Foster has been a familiar name (he authored Celebration of Discipline) for a good while now, but i finally took the plunge and read one of his books, Streams of Living Water in the spring.   that was such an incredible read that it solidified him in my mind as an author to keep on the shelves.

i initially saw Prayer on my friend’s coffee table and opened to read a few pages.  what i read had me captured and i decided it was time to really embrace this one.

the irony is that i was very much in a season of non-prayer.  many weighty concerns and heartbreaking situations were on my heart and mind, so much so that i began to feel very depressed and couldn’t find the words to even utter a prayer.  this book very much “cured” me of that.

basic overview:
“basic” and “overview” are words you could hardly use in conjunction with any of Foster’s writings.  i will try, however, to give just an idea of this book.  let’s see…it’s about prayer.  in all it’s many forms.  there are so many ways to pray, so many i didn’t even really think about there being a distinction between.  “healing prayer” and “intercessory prayer” i’d heard about, but “prayer of the suffering” and “authoritative prayer” have never crossed my horizon.  Foster goes through each one, describing the circumstances in which they can be found, why they are used, etc.  he begins each chapter with a quote from the fathers and mothers of our faith, and ends with a gentle prayer.

do you recommend this read?  why/why not?
hells yes.  Foster writes about our faith with such an incredible amount of grace.  one of my favorite lines from early in the book.  he is explaining that even prayer comes with a learning curve, and it is ok to start small.  “when you have had enough, tell God simply, ‘I must have a rest; I have no strength to be with you all the time.'”  gently, and yet with great authority, Foster makes this act of our faith a manageable item, instead of some surreal, lofty goal we can never attain.  the pages are chock full of tangible ways to approach God and prayer.  in areas of my life where i have become quite captive to my thoughts/perspective (namely the issue of free will, and whether or not talking to God is actually important, and the desperate brokenness of the world), Foster breaks down the gates and opens to the door to all the possibilities a life with God can bring.  he shares story after story of God’s people, who took a risk and asked boldly for something, and how God graciously answered.

which leads me back to what i mentioned in the first answer, that i’d been in a season of non-prayer.  this book ushered me into a season of continual prayer.  it was with a great deal of tears that i worked through several of the chapters, reading about God’s intense love.  as i read, i felt the Holy Spirit lead me to pray for others and for myself.  and i saw some immediate responses.  for example, i prayed that a certain family our church is supporting would come to church with us (from what i’ve heard, they’ve been deeply hurt by “church” in the past).  they did, and just as i was speaking to the group about having grace for themselves.  without pretension, we welcomed them in.

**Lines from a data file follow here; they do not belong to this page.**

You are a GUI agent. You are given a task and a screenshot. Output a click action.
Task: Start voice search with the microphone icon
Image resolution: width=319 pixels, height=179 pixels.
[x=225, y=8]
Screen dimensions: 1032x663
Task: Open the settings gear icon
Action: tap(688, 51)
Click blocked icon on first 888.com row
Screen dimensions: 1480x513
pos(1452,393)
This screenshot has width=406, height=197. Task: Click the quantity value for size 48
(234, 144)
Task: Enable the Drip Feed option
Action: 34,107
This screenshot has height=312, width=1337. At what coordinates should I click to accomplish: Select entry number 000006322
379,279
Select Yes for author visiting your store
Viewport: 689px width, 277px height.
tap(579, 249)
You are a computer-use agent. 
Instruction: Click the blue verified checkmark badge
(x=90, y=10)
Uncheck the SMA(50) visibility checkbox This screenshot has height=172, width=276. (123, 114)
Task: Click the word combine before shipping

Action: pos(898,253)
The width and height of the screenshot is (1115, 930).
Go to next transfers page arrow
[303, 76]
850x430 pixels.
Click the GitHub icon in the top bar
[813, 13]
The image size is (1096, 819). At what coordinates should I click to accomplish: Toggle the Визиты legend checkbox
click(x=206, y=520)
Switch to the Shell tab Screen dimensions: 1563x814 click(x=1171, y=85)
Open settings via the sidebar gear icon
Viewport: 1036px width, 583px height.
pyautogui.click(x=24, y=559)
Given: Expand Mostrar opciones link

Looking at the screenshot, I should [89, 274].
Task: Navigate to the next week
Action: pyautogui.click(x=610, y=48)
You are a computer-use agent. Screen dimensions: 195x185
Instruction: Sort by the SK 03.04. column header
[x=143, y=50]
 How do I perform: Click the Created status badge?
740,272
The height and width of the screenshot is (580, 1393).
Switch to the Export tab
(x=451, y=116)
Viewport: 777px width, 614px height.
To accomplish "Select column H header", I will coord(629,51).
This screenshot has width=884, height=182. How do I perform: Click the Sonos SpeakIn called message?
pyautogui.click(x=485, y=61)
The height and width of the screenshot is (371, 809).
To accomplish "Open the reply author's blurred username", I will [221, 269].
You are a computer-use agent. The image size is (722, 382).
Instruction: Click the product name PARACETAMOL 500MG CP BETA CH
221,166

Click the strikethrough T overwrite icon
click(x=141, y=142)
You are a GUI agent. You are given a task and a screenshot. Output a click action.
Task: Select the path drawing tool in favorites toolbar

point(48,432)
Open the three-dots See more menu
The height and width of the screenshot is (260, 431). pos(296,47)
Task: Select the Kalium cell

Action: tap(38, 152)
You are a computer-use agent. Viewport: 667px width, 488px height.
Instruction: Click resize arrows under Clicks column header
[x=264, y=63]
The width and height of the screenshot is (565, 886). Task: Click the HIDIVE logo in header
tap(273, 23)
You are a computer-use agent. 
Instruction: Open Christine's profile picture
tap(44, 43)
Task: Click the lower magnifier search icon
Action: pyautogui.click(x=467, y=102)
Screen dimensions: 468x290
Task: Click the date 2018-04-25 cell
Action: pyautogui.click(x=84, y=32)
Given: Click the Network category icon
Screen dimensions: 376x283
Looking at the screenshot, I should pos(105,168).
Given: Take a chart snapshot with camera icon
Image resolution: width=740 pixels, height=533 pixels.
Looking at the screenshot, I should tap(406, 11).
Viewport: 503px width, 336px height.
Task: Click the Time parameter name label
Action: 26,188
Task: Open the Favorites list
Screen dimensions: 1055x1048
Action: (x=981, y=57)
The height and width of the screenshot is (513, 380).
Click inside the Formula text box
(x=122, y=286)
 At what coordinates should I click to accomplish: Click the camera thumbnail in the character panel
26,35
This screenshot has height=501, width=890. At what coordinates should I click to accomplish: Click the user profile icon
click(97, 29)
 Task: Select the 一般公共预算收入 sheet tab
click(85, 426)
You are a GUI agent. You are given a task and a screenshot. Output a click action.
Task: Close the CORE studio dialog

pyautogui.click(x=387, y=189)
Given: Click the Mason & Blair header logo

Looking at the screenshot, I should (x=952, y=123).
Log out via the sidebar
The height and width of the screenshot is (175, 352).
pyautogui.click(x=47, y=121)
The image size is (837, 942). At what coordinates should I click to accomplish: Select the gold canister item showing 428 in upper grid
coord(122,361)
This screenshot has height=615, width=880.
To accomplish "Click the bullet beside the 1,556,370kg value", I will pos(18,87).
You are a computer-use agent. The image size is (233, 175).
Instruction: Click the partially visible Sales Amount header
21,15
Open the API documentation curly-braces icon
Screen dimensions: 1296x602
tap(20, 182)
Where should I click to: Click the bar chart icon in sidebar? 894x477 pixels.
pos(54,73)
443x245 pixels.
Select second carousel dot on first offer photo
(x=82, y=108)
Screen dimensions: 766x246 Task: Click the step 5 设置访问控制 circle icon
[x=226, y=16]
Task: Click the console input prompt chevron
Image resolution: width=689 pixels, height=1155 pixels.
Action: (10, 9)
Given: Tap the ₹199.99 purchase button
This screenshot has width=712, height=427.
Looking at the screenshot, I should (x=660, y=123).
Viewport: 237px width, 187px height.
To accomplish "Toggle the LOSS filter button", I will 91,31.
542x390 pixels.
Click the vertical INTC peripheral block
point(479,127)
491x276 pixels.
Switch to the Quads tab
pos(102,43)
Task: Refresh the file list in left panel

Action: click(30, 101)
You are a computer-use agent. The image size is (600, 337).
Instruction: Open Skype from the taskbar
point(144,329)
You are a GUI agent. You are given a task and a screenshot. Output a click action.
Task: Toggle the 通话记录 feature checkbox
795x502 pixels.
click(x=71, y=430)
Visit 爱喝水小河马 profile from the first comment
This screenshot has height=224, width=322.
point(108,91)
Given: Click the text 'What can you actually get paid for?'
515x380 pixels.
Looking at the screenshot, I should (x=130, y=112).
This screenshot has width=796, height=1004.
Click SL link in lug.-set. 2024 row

i prayed, in the vain of what Foster would call “the prayer of suffering”, where you literally take on the suffering of another, and then give it over to God, so as to free up that person.  i found myself awake at 3 am one morning, crying and praying for a friend who has yet to know God in a real way.  i don’t remember most of the words i said, only the deep sadness i felt.  later that week, i was able to share with him that i prayed for him, and he told me he had prayed in such a deep way, a way he had not in a very long time.

now, i acknowledge that all this credit does not belong in the hands of Richard Foster, but his writings were clearly a conduit for prayer to begin flowing again.  he even addressed my weighty concerns with hope that every prayer makes its way to the heart of the father.  “so we throw caution to the wind and pray not just for individuals but also for nations, not just for the renewal of the Church but also for the transformation of the world.”  anything and everything that weighs on hearts, he explains, also weighs on the heart of the father.  and it is through prayer that we learn to release such burdens into the hands of the One who can truly transform.

additional comments:
be patient with yourself when reading this book.  it may take a week to work through a chapter, or even just to digest it.  take your time.  journal.  open yourself to the kind of prayer Foster describes.   this book, and the work that God begins in you, will be transformative.

“today the heart of God is an open wound of love. . . .He longs for our presence.  And he is inviting you–and me–to come home, to come home to where we belong, to come home to that for which we were created.  His arms are stretched out wide to receive us.  His heart is enlarged to take us in.”